BACKGROUND OF INVENTION

This invention relates to a method and apparatus for storing energy in a circuit breaker.

Electric circuit breakers are generally used to disengage an electrical system under certain operating conditions. Therefore, it is required to provide a mechanism whereby a quantum of stored energy, utilized in opening, closing and resetting the circuit breaker after trip, is capable of being conveniently adjusted with a minimum of effort and without additional or special tools, in the field or in the manufacturing process. Conventional systems use a portion of stored energy to close the circuit breaker or circuit interrupter mechanism. This energy is wasted in overcoming resistance presented by components used in charging systems.

It is desired to provide a mechanism that minimizes the stored energy required for opening, closing, and resetting the breaker mechanism, as well as reducing the operational time to achieve quick closing of breaker (within 50 ms), using minimum signal power and with high reliability, thus optimizing the mechanism size, and cost.

SUMMARY OF INVENTION

An operating mechanism for a circuit breaker is provided.

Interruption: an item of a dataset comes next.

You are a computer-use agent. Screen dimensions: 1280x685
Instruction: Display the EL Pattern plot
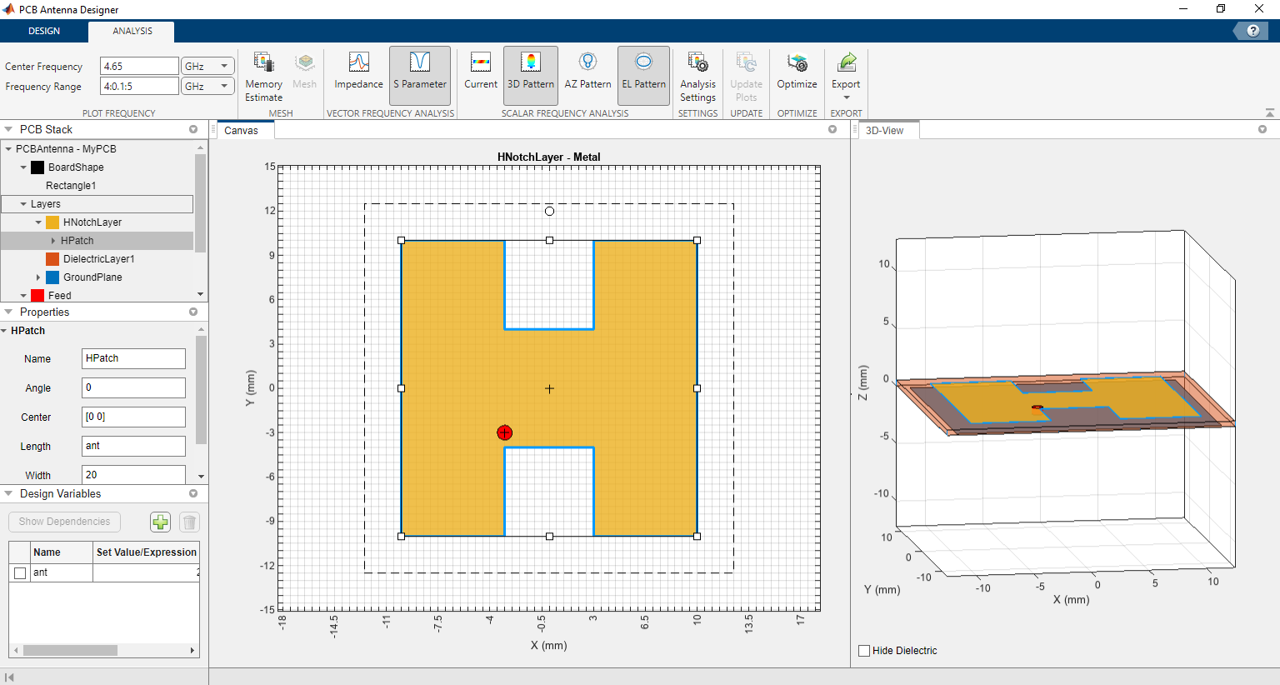(643, 74)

The operating mechanism includes a holder assembly being configured, dimensioned and positioned to receive a portion of an operating handle of the circuit breaker where the holder assembly is capable of movement between a first position and a second position wherein the first position corresponds to a closed position of the handle and the second position corresponds to an open position of the handle.

The operating mechanism further includes a drive plate being movably mounted to a support structure of the operating mechanism where the drive plate is being coupled to the holder assembly. The operating mechanism also includes an energy storage mechanism for assuming a plurality of states, each state having a prescribed amount of energy stored in the energy storage mechanism, the energy storage mechanism providing an urging force to the drive plate when the holder assembly is in the second position and the urging force causing the holder assembly to travel from the first position to the second position.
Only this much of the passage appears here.